2004 (updated 2011) Southwest Couloir route by Larry V on SummitPost.org
This describes the easy route I'm calling the Southwest Ramp.
It has a picture with a route line drawn in, which may have been duplicated from splattski.com.
(That line doesn't seem to match my waypoints.)

2007 report on splattski.com
This describes the easy route I'm calling the Southwest Ramp.
It has a picture with a route line drawn in, which may have been duplicated on Larry V's SummitPost route.
(That line doesn't seem to match my waypoints.)

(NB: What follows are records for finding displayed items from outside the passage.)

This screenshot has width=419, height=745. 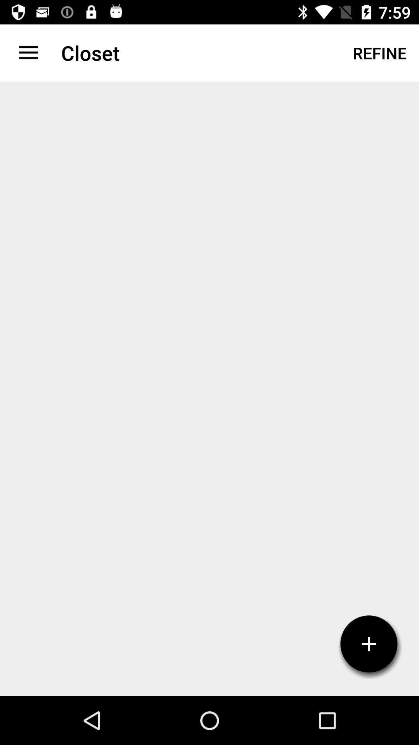 What do you see at coordinates (379, 52) in the screenshot?
I see `refine icon` at bounding box center [379, 52].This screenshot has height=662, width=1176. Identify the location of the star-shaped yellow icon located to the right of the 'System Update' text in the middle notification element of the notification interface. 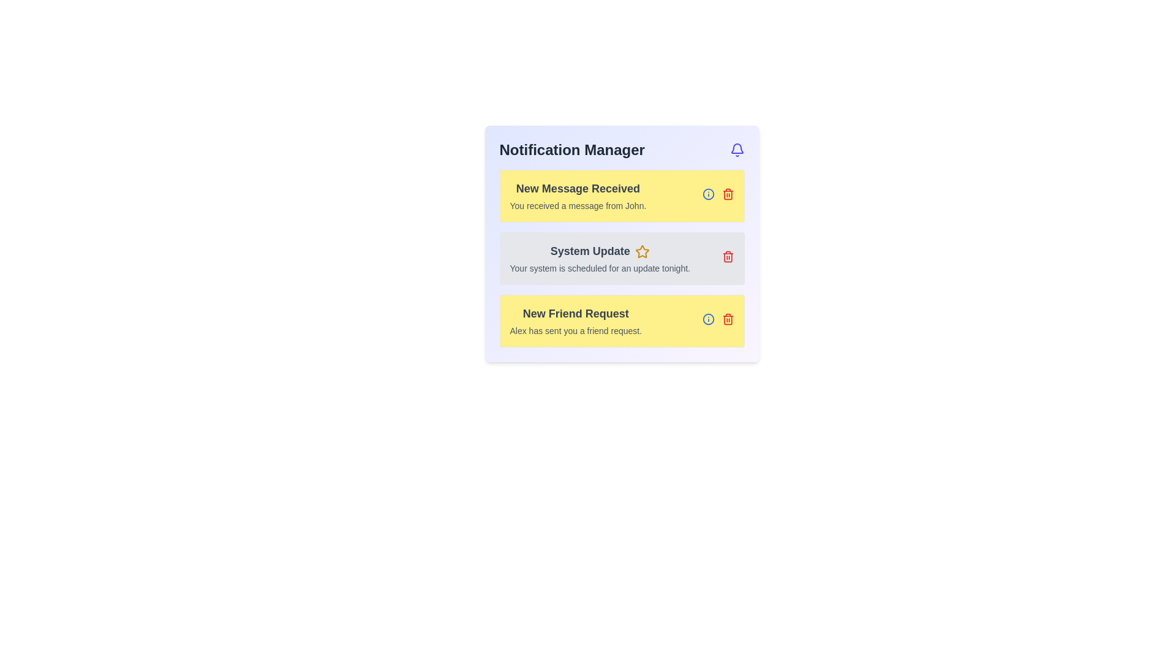
(641, 251).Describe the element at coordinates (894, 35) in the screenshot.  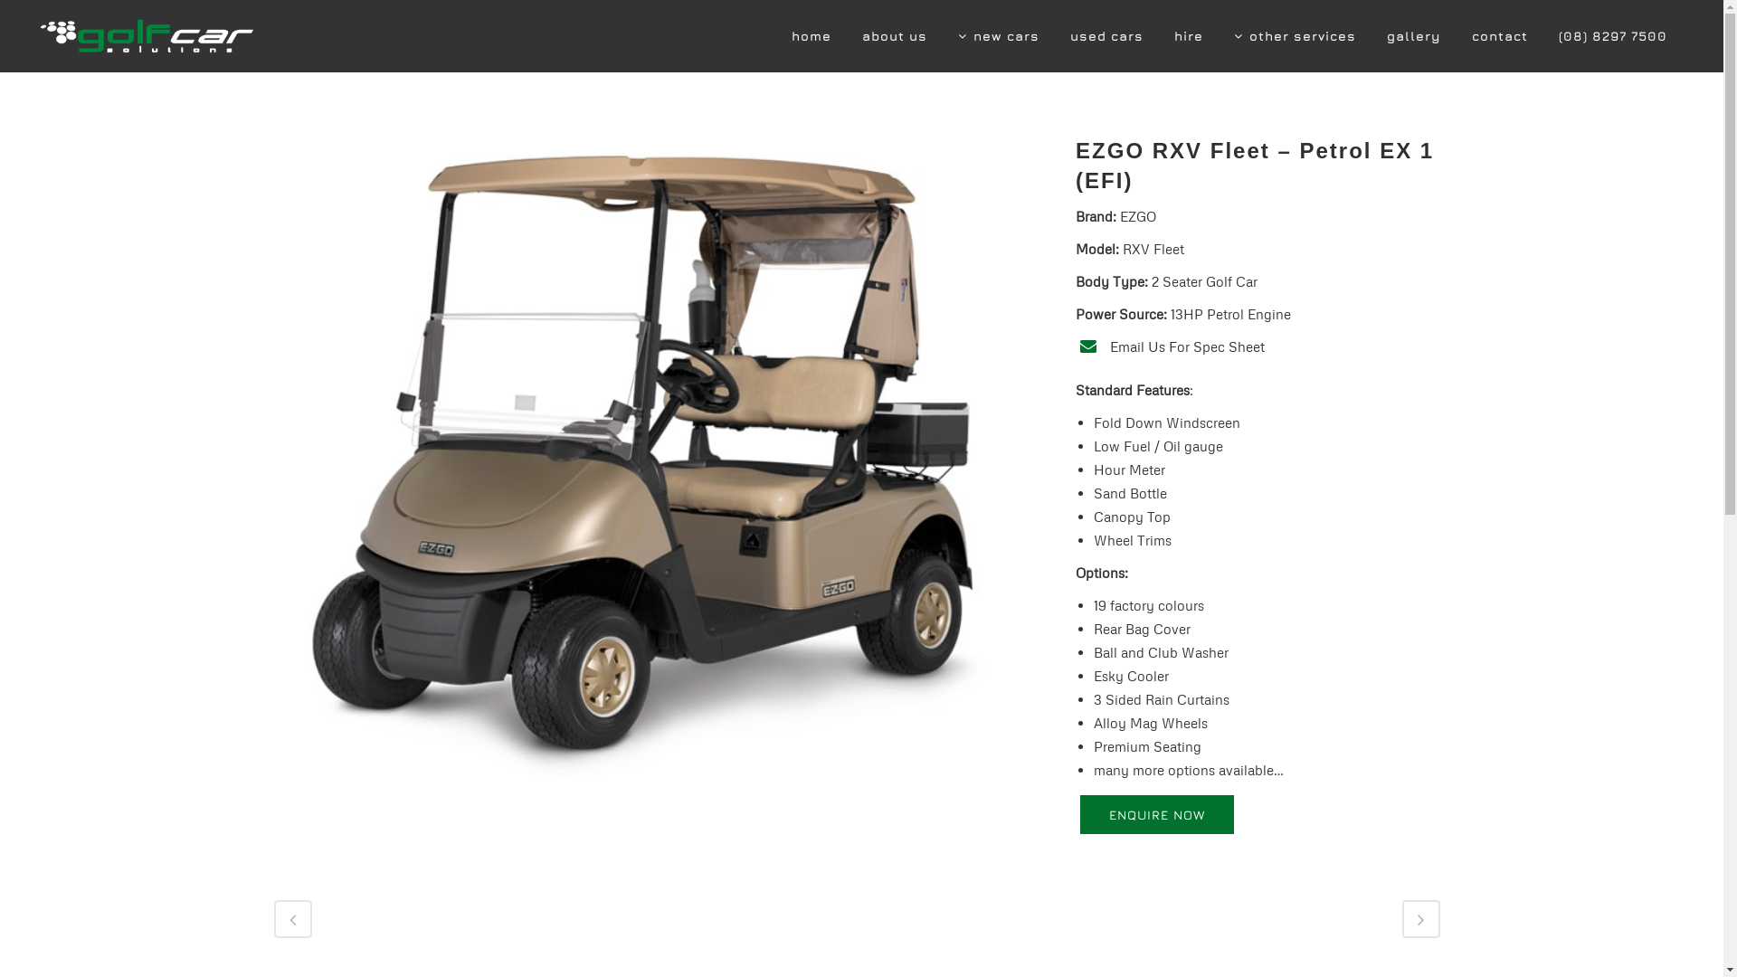
I see `'about us'` at that location.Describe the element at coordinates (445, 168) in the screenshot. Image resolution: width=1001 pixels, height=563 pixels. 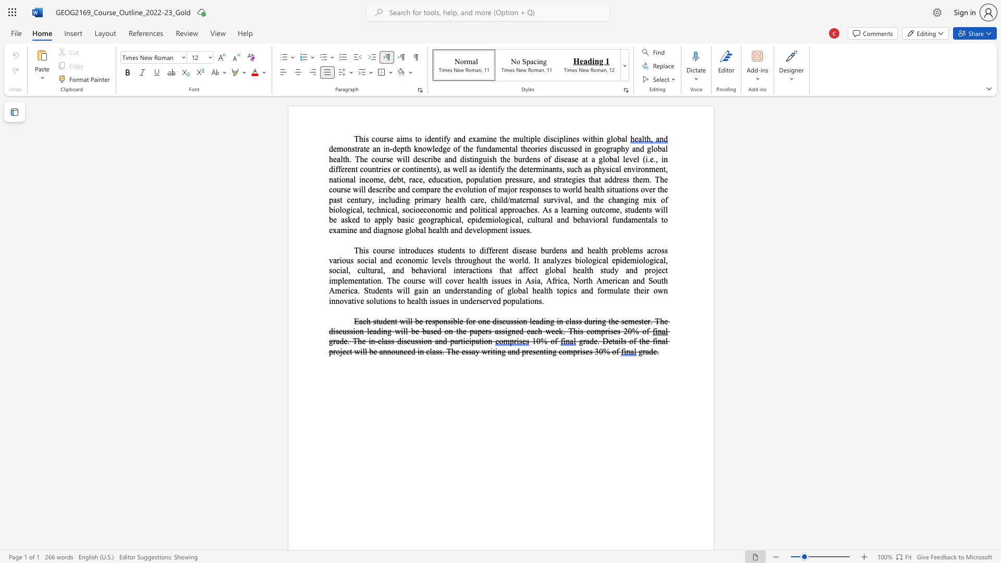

2009 Laser Strike report by Moogie737 on SummitPost.org
I thought this report describes the harder route I'm calling the Southwest Couloir... but Braden wrote me a note saying "I guess the only evidence I see in that report of reaching the SW Couloir is that they 'passed below the slab and beyond the section which was blackened with seepage stains.' Is that why you think they did the Couloir route? I wonder if they meant the darker part of the slab and then went right above it into the Ramp.", which made me think again!

  • It does not mention it's a different route than the SummitPost page which links to it.
  • It says they went past the black rocks, but it also says they topped out at The Gash.
  • It mentions rap runners, which I noticed in The Ramp but not in The Col.